• [TEXT TO READ]:

1. Historical parameters

When any medium, which might be termed ‘new’, becomes available to creative practitioners, there is often a period of insecurity. This manifests itself within the research activities of the ‘early adopters’, as practical difficulties for those wishing to exhibit the results, and with curators who are unfamiliar and unsure where, in a historical context, this new manifestation might ‘sit’. Holographic images are no exception.

If we consider that holography developed using two distinct methods of display, dictated entirely by their optical production and reconstruction requirements, it is possible to examine distinct influences on creative development.

The very early laser transmission holograms demonstrated by Leith and Upatneiks in the USA [1], presented a dichotomy for display. Viewing their first holograms required laser light to be directed through the holographic plates using the same path taken by the original off-axis recording beam. The display light shone through the plate from behind, out into the space occupied by the viewer - a display configuration diametrically opposed to more ‘traditional’ methods of presentation. As practitioners in the field, we embrace this off-axis transmission configuration without question. It is, after all, the optical path, which allows this type of holography to make its recordings and was a huge practical development compared to the earlier, in-line, recording and display geometry proposed and demonstrated by Gabor. [2]

For the scientists making the holograms, this method of display is a completely acceptable one. It mimics, with clear logic, the process of recording. It also embedded the display of these early holograms within the laboratory, not just because of the need for coherent light from a laser, but the physical support structures of the optical elements used in the recording. They were often displayed on the optical tables used to record them. Margaret Benyon was one of the first artists to identify issues of display and presentation in relationship to holography. In her 1971 exhibition at the University of Nottingham she presented laser transmission holograms on a large rotatable ‘table’ so that each framed transparent plate could be moved into the reconstruction light of the laser. [3] This was an unusual display device in a gallery context in that it attempted to accommodate the display light from the side.

• [STATED PROBLEM A]: Translate into French the following sentence from the passage on holographic display: "They were often displayed on the optical tables used to record them."

• [RECORD SET]:
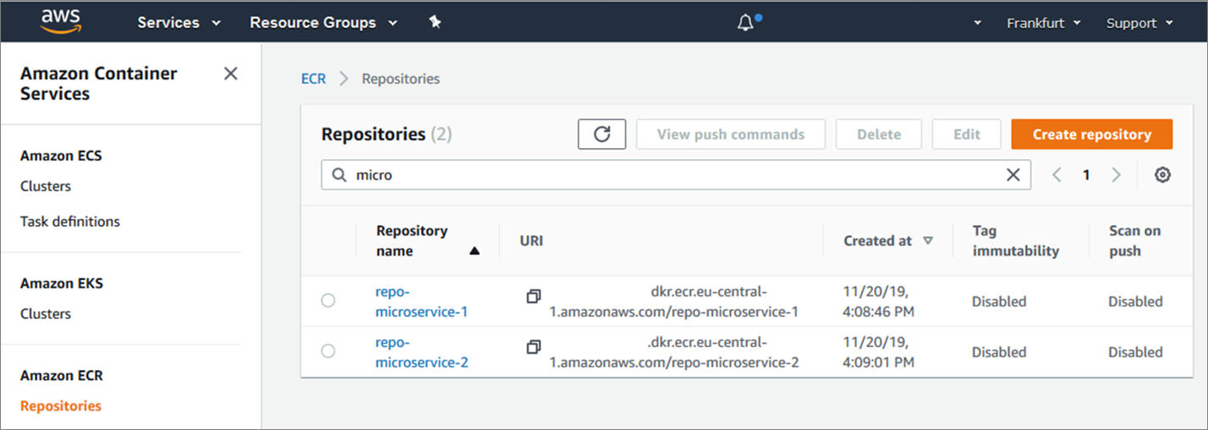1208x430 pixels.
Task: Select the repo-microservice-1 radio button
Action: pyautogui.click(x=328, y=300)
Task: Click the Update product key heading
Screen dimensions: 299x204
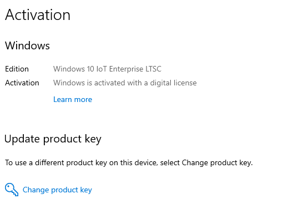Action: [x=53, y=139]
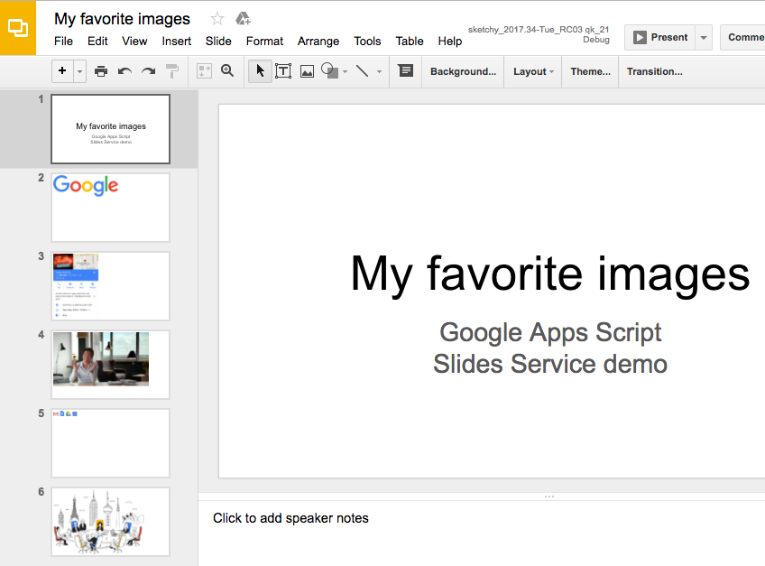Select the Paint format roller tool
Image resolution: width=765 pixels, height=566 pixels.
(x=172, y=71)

• [STATED PROBLEM B]: Reproduce the records verbatim, from the line containing "Task: Click the Update product key heading" up to and including the final line of the records. Omit the pictures.

• [COMPLETE RESPONSE A]: Ils étaient souvent exposés sur les tables optiques utilisées pour les enregistrer.

• [COMPLETE RESPONSE B]:
Task: Click the Update product key heading
Screen dimensions: 299x204
Action: [x=53, y=139]
Select the Paint format roller tool
Image resolution: width=765 pixels, height=566 pixels.
(x=172, y=71)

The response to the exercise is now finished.